Work to complete → Show every line of the rows below that contains the string "width", matching case exactly.

* BEGIN Data records *

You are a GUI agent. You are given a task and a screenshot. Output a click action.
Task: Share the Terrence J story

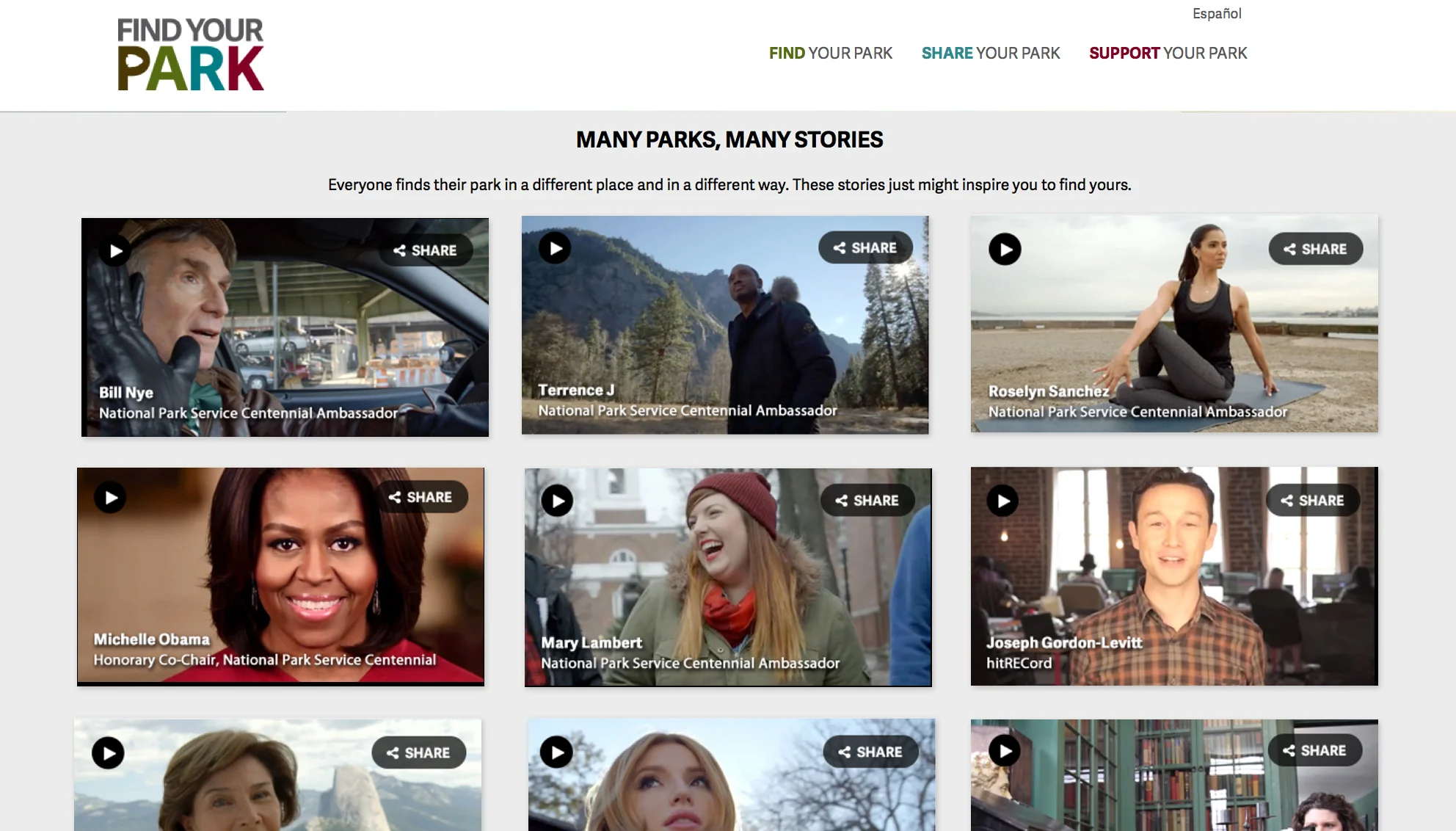tap(865, 248)
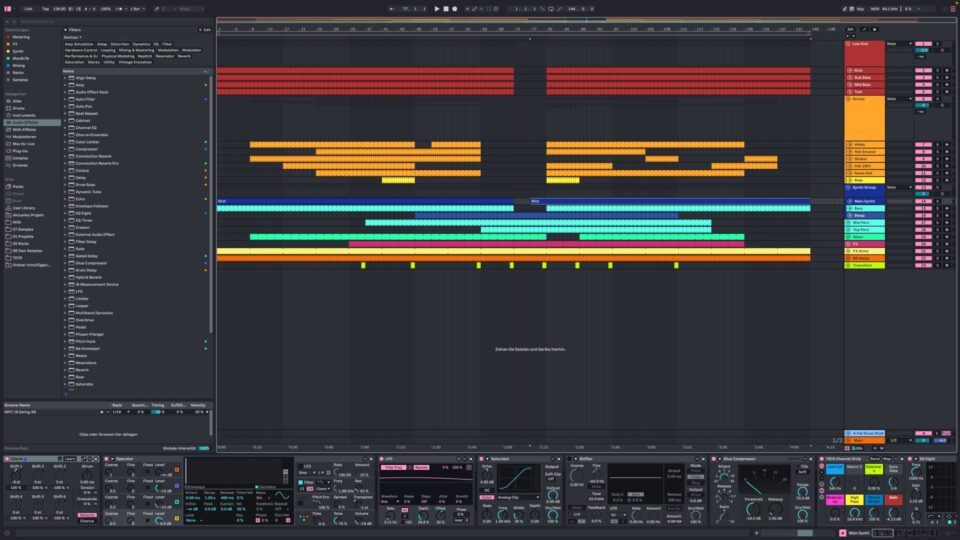Select the Reverb filter tag
Viewport: 960px width, 540px height.
184,56
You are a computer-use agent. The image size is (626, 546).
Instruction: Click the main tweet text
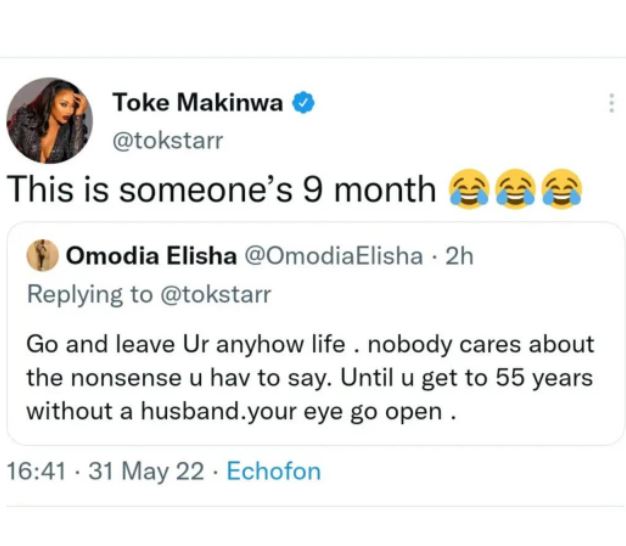click(222, 188)
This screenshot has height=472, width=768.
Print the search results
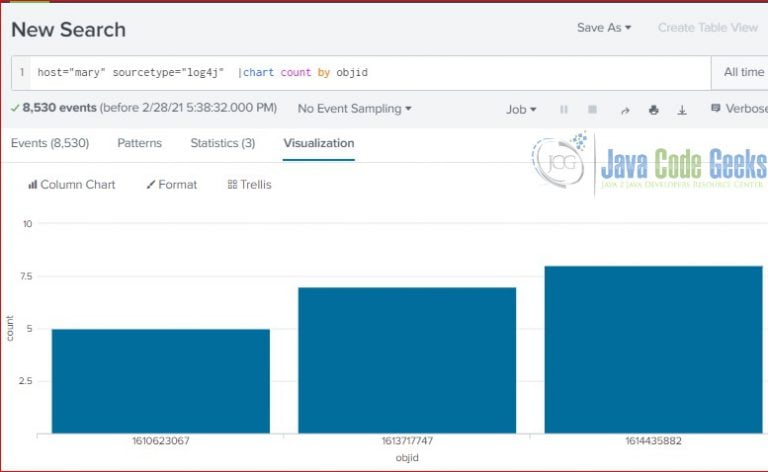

* END Data records *

Complete output →
Viewport: 960px width, 540px height.
This screenshot has height=472, width=768.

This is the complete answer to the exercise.